BEGIN

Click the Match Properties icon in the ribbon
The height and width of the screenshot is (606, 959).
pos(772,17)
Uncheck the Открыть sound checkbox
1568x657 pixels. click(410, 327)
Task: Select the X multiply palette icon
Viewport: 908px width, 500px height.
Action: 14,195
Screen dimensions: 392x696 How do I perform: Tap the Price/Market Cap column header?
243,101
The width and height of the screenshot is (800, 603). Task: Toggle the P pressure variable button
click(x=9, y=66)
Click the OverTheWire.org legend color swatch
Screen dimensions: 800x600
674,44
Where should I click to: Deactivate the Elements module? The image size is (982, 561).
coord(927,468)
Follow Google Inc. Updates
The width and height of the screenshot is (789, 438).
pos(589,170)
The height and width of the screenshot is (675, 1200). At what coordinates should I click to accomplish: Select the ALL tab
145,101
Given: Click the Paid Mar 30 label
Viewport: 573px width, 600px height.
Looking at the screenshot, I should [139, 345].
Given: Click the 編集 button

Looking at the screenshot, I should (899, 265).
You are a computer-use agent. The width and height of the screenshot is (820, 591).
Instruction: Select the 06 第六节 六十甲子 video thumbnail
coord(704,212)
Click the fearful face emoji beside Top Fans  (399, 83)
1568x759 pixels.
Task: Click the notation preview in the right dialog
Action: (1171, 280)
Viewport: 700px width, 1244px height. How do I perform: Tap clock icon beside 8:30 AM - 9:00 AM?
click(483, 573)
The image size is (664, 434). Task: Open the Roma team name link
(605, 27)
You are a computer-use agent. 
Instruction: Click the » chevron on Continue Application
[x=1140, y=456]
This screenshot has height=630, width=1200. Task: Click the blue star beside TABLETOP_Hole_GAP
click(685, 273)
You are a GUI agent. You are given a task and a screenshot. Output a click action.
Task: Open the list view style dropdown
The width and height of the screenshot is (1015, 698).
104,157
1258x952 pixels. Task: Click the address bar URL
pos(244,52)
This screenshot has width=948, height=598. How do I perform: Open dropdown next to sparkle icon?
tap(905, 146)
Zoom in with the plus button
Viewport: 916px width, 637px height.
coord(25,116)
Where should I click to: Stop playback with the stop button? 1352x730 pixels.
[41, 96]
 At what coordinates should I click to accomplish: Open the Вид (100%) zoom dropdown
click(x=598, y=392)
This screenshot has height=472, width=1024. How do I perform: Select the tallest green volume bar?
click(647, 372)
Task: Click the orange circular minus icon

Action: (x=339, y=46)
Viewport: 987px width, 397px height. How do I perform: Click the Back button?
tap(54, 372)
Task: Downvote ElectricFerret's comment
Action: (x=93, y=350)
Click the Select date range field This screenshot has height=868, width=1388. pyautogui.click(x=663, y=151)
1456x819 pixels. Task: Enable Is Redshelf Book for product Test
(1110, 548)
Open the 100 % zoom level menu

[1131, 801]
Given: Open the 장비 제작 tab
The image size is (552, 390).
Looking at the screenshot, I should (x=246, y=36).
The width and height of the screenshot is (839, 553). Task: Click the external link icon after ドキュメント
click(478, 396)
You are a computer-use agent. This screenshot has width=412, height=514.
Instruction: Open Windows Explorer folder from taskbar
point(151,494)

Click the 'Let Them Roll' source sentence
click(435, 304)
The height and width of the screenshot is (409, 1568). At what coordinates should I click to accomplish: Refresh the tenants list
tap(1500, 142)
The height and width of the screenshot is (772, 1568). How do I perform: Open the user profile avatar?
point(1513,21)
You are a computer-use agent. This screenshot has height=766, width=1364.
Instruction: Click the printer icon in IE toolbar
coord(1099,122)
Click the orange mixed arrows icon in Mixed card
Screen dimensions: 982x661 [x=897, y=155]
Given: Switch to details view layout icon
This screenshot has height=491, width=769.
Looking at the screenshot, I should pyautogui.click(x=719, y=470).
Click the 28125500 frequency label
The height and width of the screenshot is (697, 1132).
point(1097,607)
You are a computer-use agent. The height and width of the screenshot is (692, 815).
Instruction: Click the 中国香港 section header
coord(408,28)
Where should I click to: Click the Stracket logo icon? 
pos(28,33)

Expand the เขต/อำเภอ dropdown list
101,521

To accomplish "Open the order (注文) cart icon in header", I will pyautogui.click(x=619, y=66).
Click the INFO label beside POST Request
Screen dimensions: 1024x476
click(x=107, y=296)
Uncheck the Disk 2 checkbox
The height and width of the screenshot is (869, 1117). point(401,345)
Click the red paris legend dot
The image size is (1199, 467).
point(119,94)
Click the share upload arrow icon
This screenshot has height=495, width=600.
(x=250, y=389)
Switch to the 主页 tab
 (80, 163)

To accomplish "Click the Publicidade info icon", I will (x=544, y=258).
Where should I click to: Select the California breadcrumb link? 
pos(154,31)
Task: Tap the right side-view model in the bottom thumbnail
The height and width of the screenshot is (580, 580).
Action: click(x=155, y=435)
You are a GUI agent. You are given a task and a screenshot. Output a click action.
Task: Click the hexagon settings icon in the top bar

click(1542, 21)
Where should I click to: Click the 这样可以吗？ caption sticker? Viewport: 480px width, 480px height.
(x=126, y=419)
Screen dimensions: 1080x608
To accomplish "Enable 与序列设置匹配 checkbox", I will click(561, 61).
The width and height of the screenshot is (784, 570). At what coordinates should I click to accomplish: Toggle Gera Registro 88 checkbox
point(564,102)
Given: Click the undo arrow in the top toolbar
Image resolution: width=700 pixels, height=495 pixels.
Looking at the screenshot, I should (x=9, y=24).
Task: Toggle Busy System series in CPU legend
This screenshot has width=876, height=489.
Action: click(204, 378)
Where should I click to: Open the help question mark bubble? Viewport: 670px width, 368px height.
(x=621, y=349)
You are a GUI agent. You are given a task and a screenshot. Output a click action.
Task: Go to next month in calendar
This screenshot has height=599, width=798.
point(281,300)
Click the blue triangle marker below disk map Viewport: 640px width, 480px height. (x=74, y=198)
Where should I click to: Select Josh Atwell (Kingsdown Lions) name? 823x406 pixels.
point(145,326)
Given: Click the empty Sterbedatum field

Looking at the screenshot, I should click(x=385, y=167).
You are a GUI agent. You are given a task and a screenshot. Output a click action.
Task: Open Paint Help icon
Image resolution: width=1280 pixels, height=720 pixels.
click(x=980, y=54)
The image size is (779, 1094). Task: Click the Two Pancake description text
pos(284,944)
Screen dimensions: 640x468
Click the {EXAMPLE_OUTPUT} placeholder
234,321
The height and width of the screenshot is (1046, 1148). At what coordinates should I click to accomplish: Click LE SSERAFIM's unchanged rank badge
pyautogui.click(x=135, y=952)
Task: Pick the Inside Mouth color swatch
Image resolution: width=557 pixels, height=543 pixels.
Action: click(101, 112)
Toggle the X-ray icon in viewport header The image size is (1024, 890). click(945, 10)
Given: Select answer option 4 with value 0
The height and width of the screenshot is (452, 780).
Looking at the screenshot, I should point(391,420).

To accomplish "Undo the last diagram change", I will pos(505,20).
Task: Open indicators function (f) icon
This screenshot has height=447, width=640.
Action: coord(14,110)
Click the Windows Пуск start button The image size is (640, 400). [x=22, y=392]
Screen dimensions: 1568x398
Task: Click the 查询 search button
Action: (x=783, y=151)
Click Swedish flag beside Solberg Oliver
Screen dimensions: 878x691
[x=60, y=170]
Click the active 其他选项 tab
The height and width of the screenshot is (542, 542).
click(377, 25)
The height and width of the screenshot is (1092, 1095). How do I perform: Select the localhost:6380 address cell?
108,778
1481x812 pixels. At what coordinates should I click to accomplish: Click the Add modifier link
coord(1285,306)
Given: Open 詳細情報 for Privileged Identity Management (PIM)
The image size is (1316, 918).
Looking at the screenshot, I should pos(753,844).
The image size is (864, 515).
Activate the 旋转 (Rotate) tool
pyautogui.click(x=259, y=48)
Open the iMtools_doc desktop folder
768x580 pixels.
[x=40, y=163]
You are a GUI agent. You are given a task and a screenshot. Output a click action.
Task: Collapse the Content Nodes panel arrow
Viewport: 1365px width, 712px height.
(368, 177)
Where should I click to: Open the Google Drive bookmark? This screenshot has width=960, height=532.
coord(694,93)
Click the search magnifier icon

END

* Activity
Beginning with the very first line of the material above, give each line again exactly, ending with the line that contains "Follow Google Inc. Updates".

* Result
Click the Match Properties icon in the ribbon
The height and width of the screenshot is (606, 959).
pos(772,17)
Uncheck the Открыть sound checkbox
1568x657 pixels. click(410, 327)
Task: Select the X multiply palette icon
Viewport: 908px width, 500px height.
Action: 14,195
Screen dimensions: 392x696 How do I perform: Tap the Price/Market Cap column header?
243,101
The width and height of the screenshot is (800, 603). Task: Toggle the P pressure variable button
click(x=9, y=66)
Click the OverTheWire.org legend color swatch
Screen dimensions: 800x600
674,44
Where should I click to: Deactivate the Elements module? The image size is (982, 561).
coord(927,468)
Follow Google Inc. Updates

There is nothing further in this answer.